Please set down the records below exactly as they appear.

Supplied records: Begin

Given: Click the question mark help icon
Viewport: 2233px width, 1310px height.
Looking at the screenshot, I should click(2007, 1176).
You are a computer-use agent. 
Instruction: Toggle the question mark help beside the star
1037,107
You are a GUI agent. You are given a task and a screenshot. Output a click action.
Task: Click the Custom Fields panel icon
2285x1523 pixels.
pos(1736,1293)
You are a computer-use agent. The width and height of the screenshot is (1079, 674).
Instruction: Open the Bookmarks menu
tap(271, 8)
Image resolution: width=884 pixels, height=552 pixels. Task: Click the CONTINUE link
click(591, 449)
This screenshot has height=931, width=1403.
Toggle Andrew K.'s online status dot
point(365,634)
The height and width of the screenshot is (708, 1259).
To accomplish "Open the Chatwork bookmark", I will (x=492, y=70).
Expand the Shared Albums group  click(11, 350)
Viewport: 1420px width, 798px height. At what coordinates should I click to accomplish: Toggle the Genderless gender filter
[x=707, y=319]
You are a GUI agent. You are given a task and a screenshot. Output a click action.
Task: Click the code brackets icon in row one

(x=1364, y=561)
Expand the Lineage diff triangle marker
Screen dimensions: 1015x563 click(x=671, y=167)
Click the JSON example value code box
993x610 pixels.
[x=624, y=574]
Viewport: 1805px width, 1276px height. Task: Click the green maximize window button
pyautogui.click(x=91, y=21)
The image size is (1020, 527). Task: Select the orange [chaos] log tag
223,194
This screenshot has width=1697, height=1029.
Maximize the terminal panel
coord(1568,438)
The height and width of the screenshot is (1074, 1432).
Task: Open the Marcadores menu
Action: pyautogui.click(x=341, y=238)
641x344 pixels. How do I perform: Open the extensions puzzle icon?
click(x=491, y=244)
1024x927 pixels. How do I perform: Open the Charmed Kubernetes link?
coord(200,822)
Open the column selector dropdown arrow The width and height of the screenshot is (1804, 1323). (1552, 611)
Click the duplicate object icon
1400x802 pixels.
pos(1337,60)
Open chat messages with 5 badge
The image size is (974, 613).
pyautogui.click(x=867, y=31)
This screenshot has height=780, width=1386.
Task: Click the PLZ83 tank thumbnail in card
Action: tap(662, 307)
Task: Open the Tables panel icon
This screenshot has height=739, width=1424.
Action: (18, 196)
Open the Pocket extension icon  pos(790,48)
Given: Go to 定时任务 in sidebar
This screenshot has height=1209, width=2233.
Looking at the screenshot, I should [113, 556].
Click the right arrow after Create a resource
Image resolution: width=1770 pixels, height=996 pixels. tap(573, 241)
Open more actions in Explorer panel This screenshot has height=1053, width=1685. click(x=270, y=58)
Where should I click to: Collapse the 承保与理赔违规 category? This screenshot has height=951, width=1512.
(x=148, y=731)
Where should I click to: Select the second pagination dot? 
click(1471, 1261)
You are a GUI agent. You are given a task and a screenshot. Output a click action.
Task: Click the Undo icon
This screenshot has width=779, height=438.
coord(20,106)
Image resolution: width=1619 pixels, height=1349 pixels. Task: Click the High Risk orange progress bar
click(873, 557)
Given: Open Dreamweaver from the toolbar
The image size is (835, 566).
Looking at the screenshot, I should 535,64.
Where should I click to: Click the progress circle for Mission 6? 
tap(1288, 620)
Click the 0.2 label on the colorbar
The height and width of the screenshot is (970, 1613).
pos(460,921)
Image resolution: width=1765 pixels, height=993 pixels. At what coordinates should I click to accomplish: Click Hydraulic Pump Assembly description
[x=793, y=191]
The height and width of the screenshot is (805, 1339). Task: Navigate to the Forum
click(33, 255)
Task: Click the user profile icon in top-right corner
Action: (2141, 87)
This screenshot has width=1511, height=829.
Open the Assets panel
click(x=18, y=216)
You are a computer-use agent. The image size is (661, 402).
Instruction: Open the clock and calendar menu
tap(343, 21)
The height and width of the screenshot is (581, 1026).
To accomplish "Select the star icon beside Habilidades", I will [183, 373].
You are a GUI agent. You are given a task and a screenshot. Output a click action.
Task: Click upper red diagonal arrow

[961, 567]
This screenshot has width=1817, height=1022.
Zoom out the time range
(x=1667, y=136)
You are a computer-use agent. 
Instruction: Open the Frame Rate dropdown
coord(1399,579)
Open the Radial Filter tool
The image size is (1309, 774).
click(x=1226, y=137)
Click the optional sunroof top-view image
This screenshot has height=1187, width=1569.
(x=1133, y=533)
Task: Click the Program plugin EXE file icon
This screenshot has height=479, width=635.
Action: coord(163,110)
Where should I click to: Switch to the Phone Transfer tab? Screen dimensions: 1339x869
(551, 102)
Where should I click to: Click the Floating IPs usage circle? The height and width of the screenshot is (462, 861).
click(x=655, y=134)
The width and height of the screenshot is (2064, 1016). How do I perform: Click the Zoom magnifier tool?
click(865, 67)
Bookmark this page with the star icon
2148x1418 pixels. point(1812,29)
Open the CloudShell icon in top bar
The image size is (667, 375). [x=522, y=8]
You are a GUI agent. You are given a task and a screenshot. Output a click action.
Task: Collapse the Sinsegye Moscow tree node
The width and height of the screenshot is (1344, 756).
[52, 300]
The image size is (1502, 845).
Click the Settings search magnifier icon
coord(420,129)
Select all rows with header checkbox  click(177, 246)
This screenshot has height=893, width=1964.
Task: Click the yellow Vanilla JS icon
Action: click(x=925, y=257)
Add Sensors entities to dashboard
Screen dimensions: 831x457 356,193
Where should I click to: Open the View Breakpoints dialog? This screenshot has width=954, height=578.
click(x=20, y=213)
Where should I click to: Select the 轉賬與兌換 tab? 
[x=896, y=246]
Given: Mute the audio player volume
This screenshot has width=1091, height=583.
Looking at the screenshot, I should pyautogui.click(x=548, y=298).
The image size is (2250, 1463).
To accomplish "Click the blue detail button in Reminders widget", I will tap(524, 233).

Supplied records: End

> **Exercise answer**:
Given: Click the question mark help icon
Viewport: 2233px width, 1310px height.
Looking at the screenshot, I should click(2007, 1176).
You are a computer-use agent. 
Instruction: Toggle the question mark help beside the star
1037,107
You are a GUI agent. You are given a task and a screenshot. Output a click action.
Task: Click the Custom Fields panel icon
2285x1523 pixels.
pos(1736,1293)
You are a computer-use agent. The width and height of the screenshot is (1079, 674).
Instruction: Open the Bookmarks menu
tap(271, 8)
Image resolution: width=884 pixels, height=552 pixels. Task: Click the CONTINUE link
click(591, 449)
This screenshot has height=931, width=1403.
Toggle Andrew K.'s online status dot
point(365,634)
The height and width of the screenshot is (708, 1259).
To accomplish "Open the Chatwork bookmark", I will (x=492, y=70).
Expand the Shared Albums group  click(11, 350)
Viewport: 1420px width, 798px height. At what coordinates should I click to accomplish: Toggle the Genderless gender filter
[x=707, y=319]
You are a GUI agent. You are given a task and a screenshot. Output a click action.
Task: Click the code brackets icon in row one

(x=1364, y=561)
Expand the Lineage diff triangle marker
Screen dimensions: 1015x563 click(x=671, y=167)
Click the JSON example value code box
993x610 pixels.
[x=624, y=574]
Viewport: 1805px width, 1276px height. Task: Click the green maximize window button
pyautogui.click(x=91, y=21)
The image size is (1020, 527). Task: Select the orange [chaos] log tag
223,194
This screenshot has width=1697, height=1029.
Maximize the terminal panel
coord(1568,438)
The height and width of the screenshot is (1074, 1432).
Task: Open the Marcadores menu
Action: pyautogui.click(x=341, y=238)
641x344 pixels. How do I perform: Open the extensions puzzle icon?
click(x=491, y=244)
1024x927 pixels. How do I perform: Open the Charmed Kubernetes link?
coord(200,822)
Open the column selector dropdown arrow The width and height of the screenshot is (1804, 1323). (1552, 611)
Click the duplicate object icon
1400x802 pixels.
pos(1337,60)
Open chat messages with 5 badge
The image size is (974, 613).
pyautogui.click(x=867, y=31)
This screenshot has height=780, width=1386.
Task: Click the PLZ83 tank thumbnail in card
Action: tap(662, 307)
Task: Open the Tables panel icon
This screenshot has height=739, width=1424.
Action: (18, 196)
Open the Pocket extension icon  pos(790,48)
Given: Go to 定时任务 in sidebar
This screenshot has height=1209, width=2233.
Looking at the screenshot, I should [113, 556].
Click the right arrow after Create a resource
Image resolution: width=1770 pixels, height=996 pixels. tap(573, 241)
Open more actions in Explorer panel This screenshot has height=1053, width=1685. click(x=270, y=58)
Where should I click to: Collapse the 承保与理赔违规 category? This screenshot has height=951, width=1512.
(x=148, y=731)
Where should I click to: Select the second pagination dot? 
click(1471, 1261)
You are a GUI agent. You are given a task and a screenshot. Output a click action.
Task: Click the Undo icon
This screenshot has width=779, height=438.
coord(20,106)
Image resolution: width=1619 pixels, height=1349 pixels. Task: Click the High Risk orange progress bar
click(873, 557)
Given: Open Dreamweaver from the toolbar
The image size is (835, 566).
Looking at the screenshot, I should 535,64.
Where should I click to: Click the progress circle for Mission 6? 
tap(1288, 620)
Click the 0.2 label on the colorbar
The height and width of the screenshot is (970, 1613).
pos(460,921)
Image resolution: width=1765 pixels, height=993 pixels. At what coordinates should I click to accomplish: Click Hydraulic Pump Assembly description
[x=793, y=191]
The height and width of the screenshot is (805, 1339). Task: Navigate to the Forum
click(33, 255)
Task: Click the user profile icon in top-right corner
Action: (2141, 87)
This screenshot has width=1511, height=829.
Open the Assets panel
click(x=18, y=216)
You are a computer-use agent. The image size is (661, 402).
Instruction: Open the clock and calendar menu
tap(343, 21)
The height and width of the screenshot is (581, 1026).
To accomplish "Select the star icon beside Habilidades", I will [183, 373].
You are a GUI agent. You are given a task and a screenshot. Output a click action.
Task: Click upper red diagonal arrow

[961, 567]
This screenshot has width=1817, height=1022.
Zoom out the time range
(x=1667, y=136)
You are a computer-use agent. 
Instruction: Open the Frame Rate dropdown
coord(1399,579)
Open the Radial Filter tool
The image size is (1309, 774).
click(x=1226, y=137)
Click the optional sunroof top-view image
This screenshot has height=1187, width=1569.
(x=1133, y=533)
Task: Click the Program plugin EXE file icon
This screenshot has height=479, width=635.
Action: coord(163,110)
Where should I click to: Switch to the Phone Transfer tab? Screen dimensions: 1339x869
(551, 102)
Where should I click to: Click the Floating IPs usage circle? The height and width of the screenshot is (462, 861).
click(x=655, y=134)
The width and height of the screenshot is (2064, 1016). How do I perform: Click the Zoom magnifier tool?
click(865, 67)
Bookmark this page with the star icon
2148x1418 pixels. point(1812,29)
Open the CloudShell icon in top bar
The image size is (667, 375). [x=522, y=8]
You are a GUI agent. You are given a task and a screenshot. Output a click action.
Task: Collapse the Sinsegye Moscow tree node
The width and height of the screenshot is (1344, 756).
[52, 300]
The image size is (1502, 845).
Click the Settings search magnifier icon
coord(420,129)
Select all rows with header checkbox  click(177, 246)
This screenshot has height=893, width=1964.
Task: Click the yellow Vanilla JS icon
Action: click(x=925, y=257)
Add Sensors entities to dashboard
Screen dimensions: 831x457 356,193
Where should I click to: Open the View Breakpoints dialog? This screenshot has width=954, height=578.
click(x=20, y=213)
Where should I click to: Select the 轉賬與兌換 tab? 
[x=896, y=246]
Given: Mute the audio player volume
This screenshot has width=1091, height=583.
Looking at the screenshot, I should pyautogui.click(x=548, y=298).
The image size is (2250, 1463).
To accomplish "Click the blue detail button in Reminders widget", I will tap(524, 233).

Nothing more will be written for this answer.